- **THE PROBLEM**:
Copy the listing below word for word, starting at the line containing "You are a computer-use agent. 980x678 pixels." and ending at the line containing "pos(10,147)", with both of those lines included. Leave the pictures out of your copy.

-- WORKING DATA start --

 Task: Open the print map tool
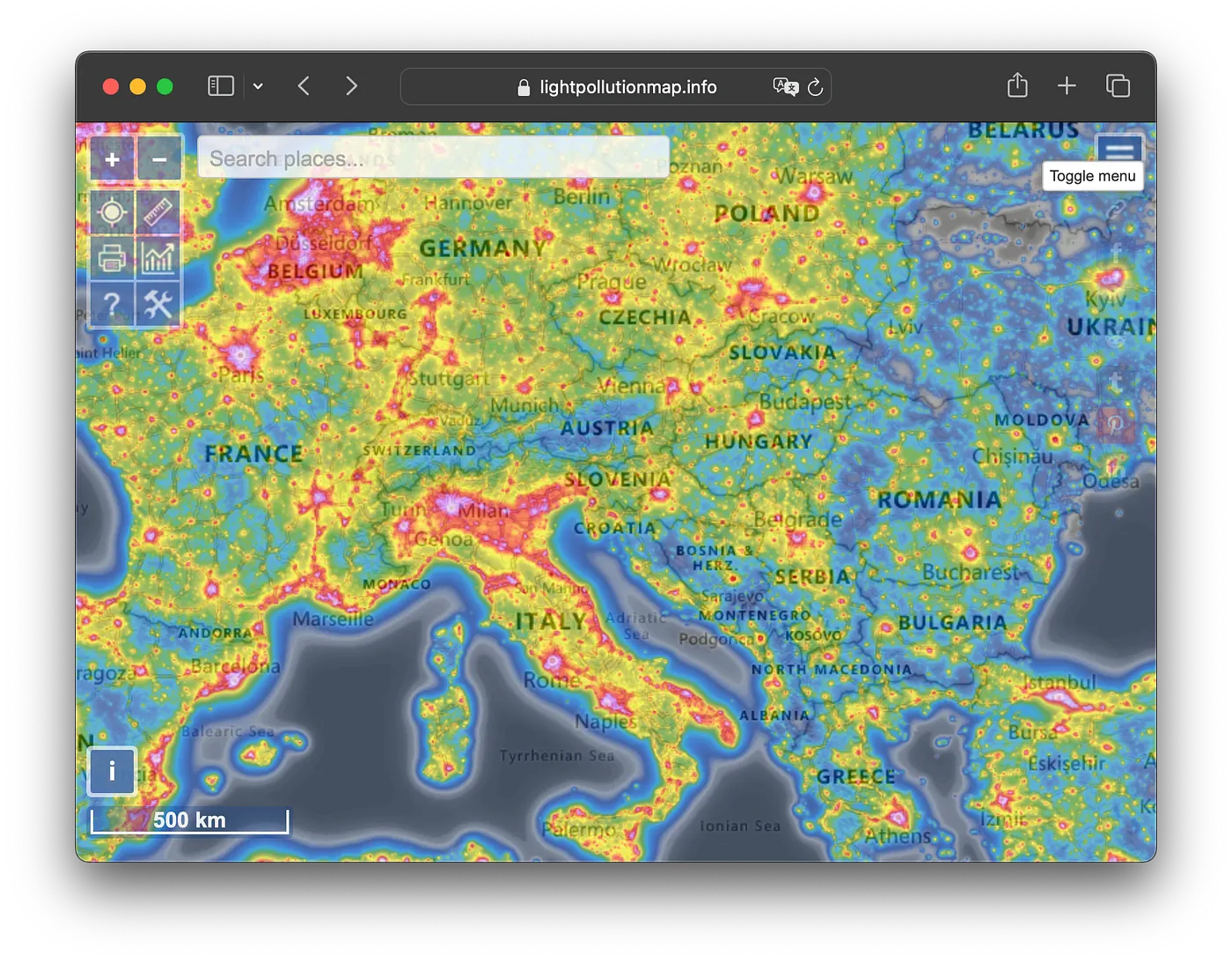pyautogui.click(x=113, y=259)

-- WORKING DATA end --
-- WORKING DATA start --

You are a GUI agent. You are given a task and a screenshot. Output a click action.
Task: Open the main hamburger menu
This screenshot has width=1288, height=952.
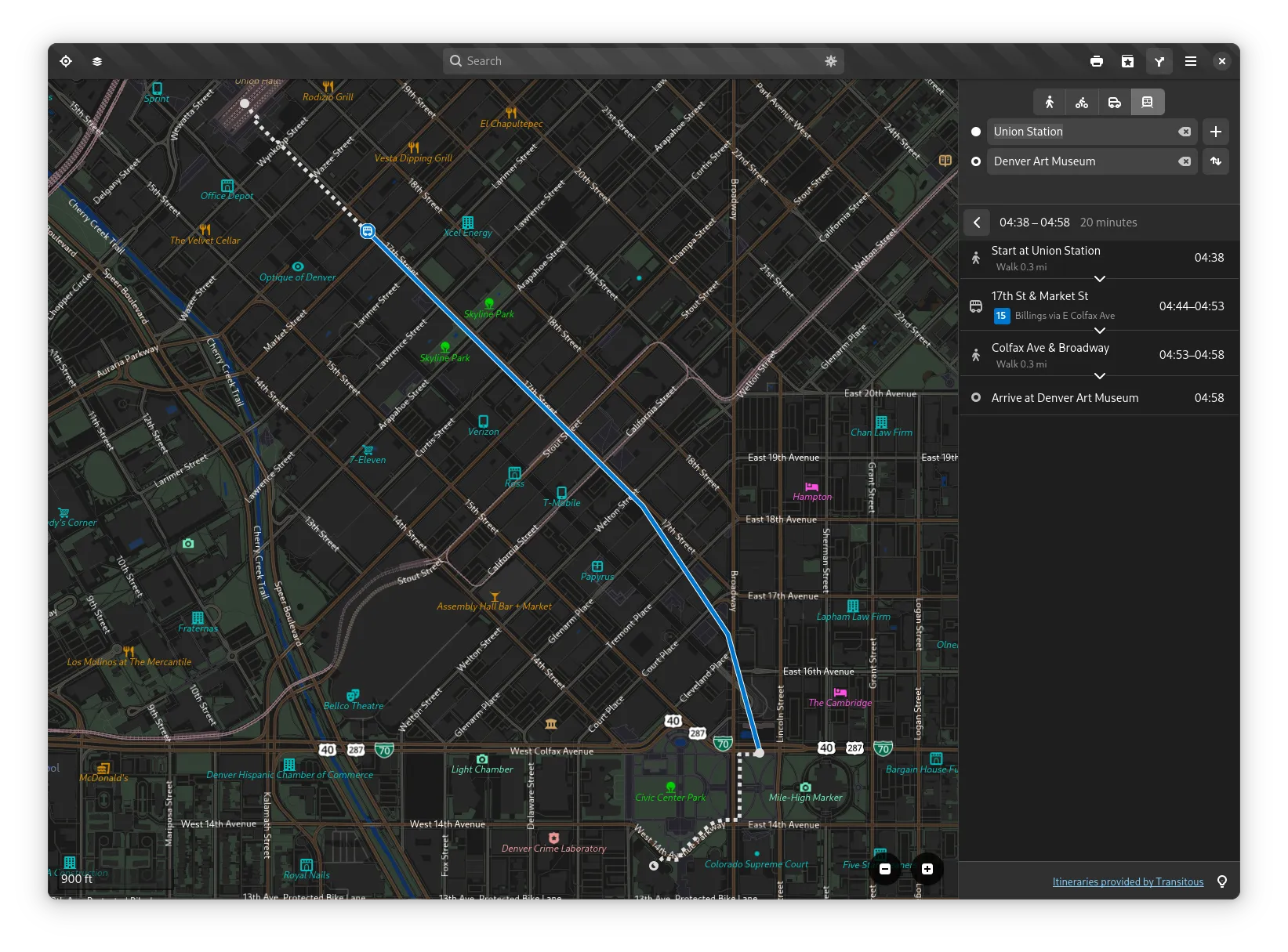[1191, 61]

-- WORKING DATA end --
-- WORKING DATA start --

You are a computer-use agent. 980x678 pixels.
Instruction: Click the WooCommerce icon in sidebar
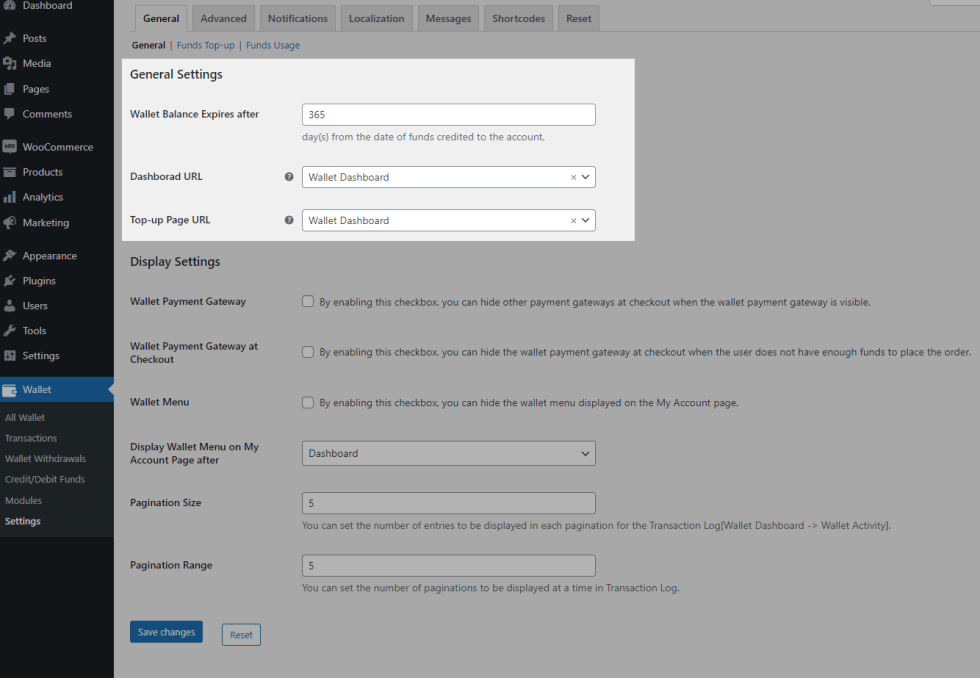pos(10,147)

-- WORKING DATA end --

- **TASK RESULT**:
You are a computer-use agent. 980x678 pixels.
Instruction: Click the WooCommerce icon in sidebar
pos(10,147)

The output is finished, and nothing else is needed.